Japan stark, Australien euphorisch: Das Power Ranking vor dem WM-Viertelfinale
Von Helene Altgelt
Nach dem Achtelfinale ist es Zeit, ein kleines Zwischenfazit zu ziehen: Acht Teams sind noch dabei, das Feld ist nach dem Ausscheiden einiger Favoriten extrem ausgeglichen. Wer hat die besten WM-Chancen und wer hat enttäuscht? Unser Power-Ranking vor dem Viertelfinale.
8. Kolumbien
Kolumbien im Viertelfinale, das ist eine der Überraschungen der WM. Die Cafeteras würden in der Gruppe H für Deutschland ein unangenehmer Gegner sein, so viel war klar. Kolumbien wurde schließlich letztes Jahr bei der Copa America Zweiter und hat eine talentierte Offensive um Catalina Usme, Mayra Ramirez und Linda Caicedo.
Defensiv konnten die Kolumbianerinnen aber ebenfalls überzeugen, haben bisher nur zwei Gegentore kassiert. Ein bisschen Losglück war auch dabei, denn im Achtelfinale wartete mit Jamaika nicht der stärkste Gegner im Turnier. Das 1:0 fiel in die Kategorie verdienter Arbeitssieg, jetzt kann Kolumbien nach Deutschland den nächsten Favoriten schocken.

[Datensatzeinträge]:
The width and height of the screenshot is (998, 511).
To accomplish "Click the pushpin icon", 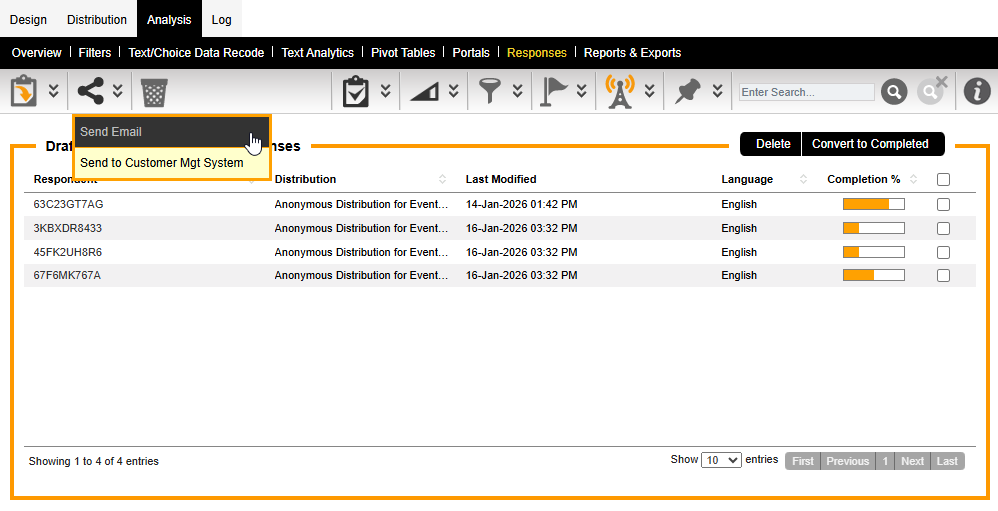I will tap(688, 92).
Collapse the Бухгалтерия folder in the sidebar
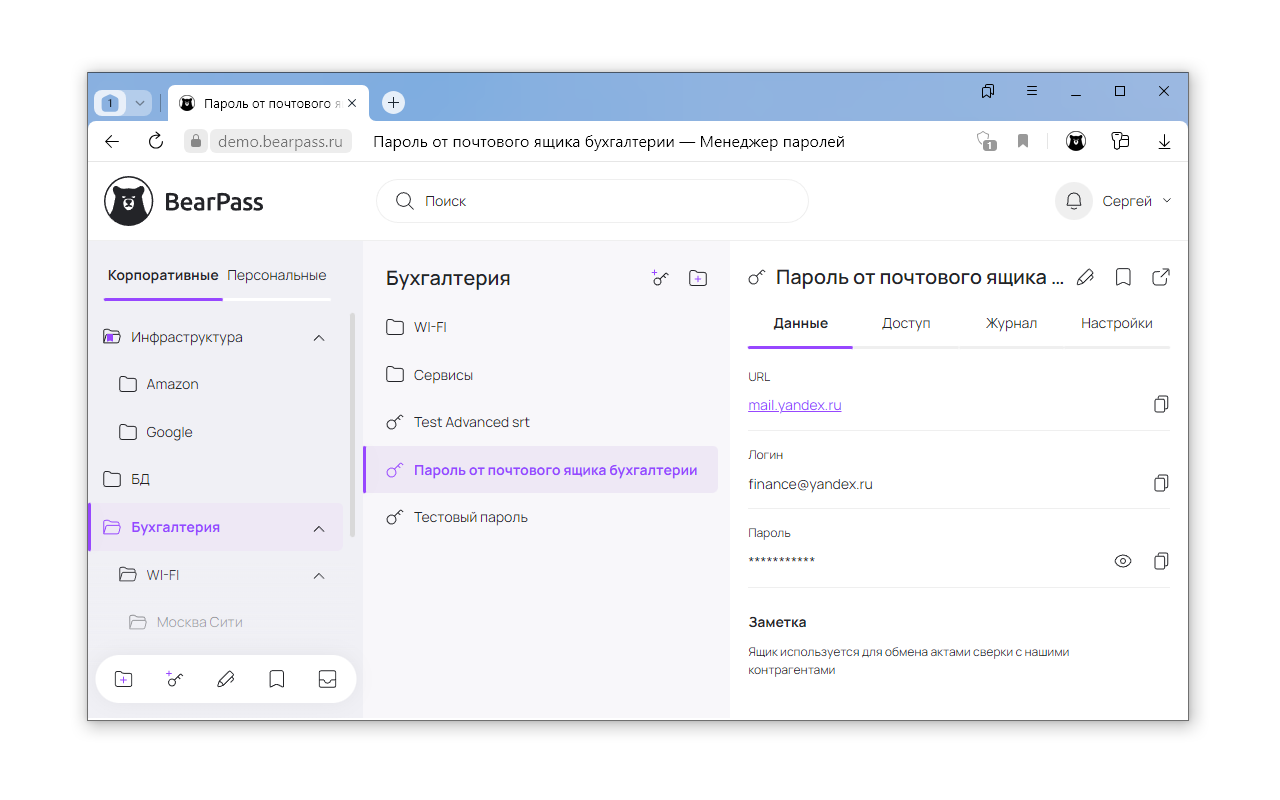Viewport: 1280px width, 800px height. click(x=319, y=528)
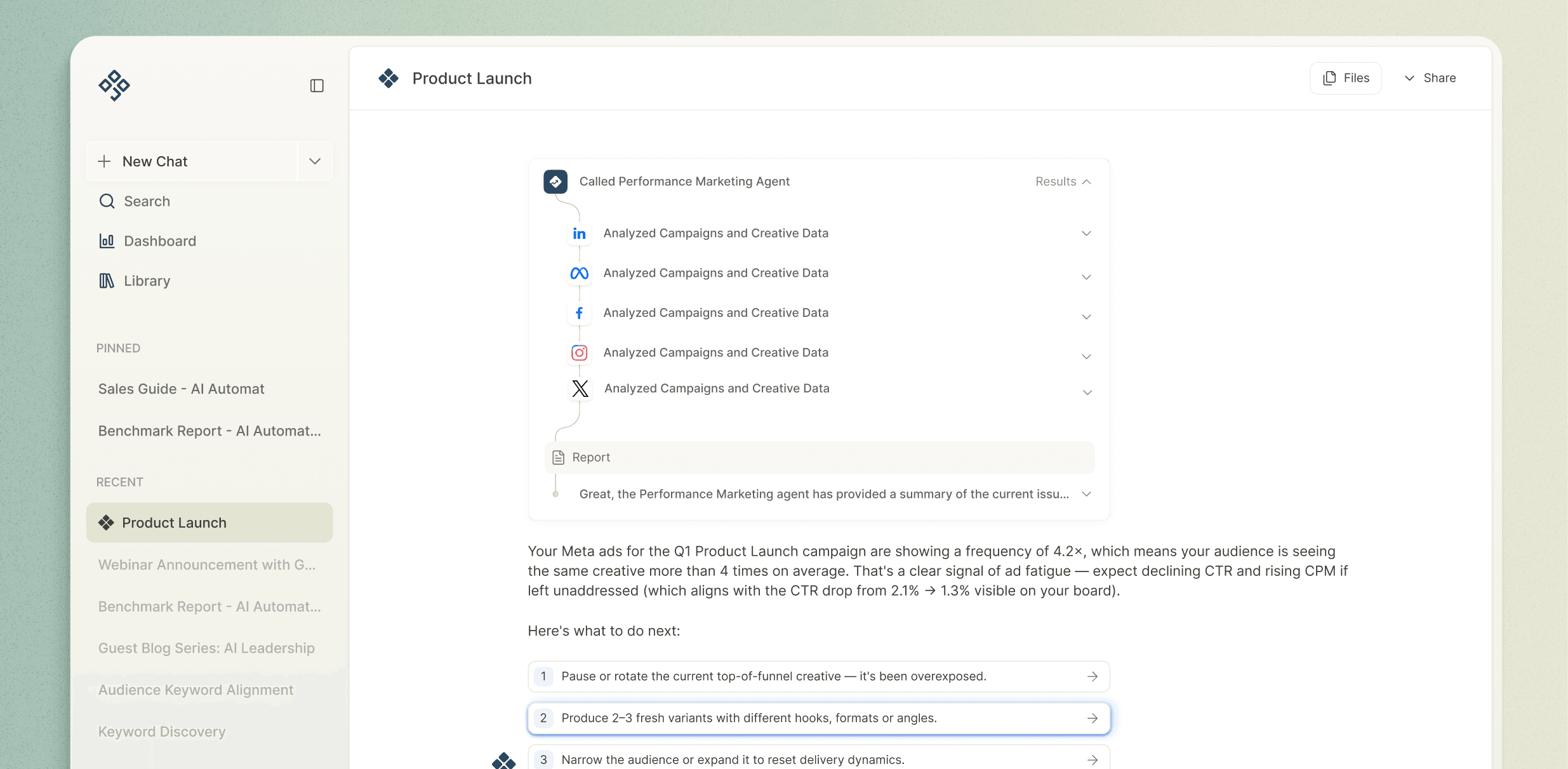Expand the agent summary message
The width and height of the screenshot is (1568, 769).
pyautogui.click(x=1086, y=494)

[Ziel 1]: Gegen welche Mannschaft spielte Kolumbien laut dem Textabschnitt im Achtelfinale?
[Ziel 2]: Überarbeite die Zeilen oben von der Zeile mit „Collapse the Бухгалтерия“ bis einschließlich der letzten Zeile, indem du „sidebar“ durch „navigation pane“ ersetzt und sonst nichts änderst. Gib nur diese Zeilen wieder und lass die Bilder weg.

[Erwartete Antwort 1]: Gegen Jamaika.

[Erwartete Antwort 2]:
Collapse the Бухгалтерия folder in the navigation pane
Viewport: 1280px width, 800px height. click(x=319, y=528)
Expand the agent summary message
The width and height of the screenshot is (1568, 769).
pyautogui.click(x=1086, y=494)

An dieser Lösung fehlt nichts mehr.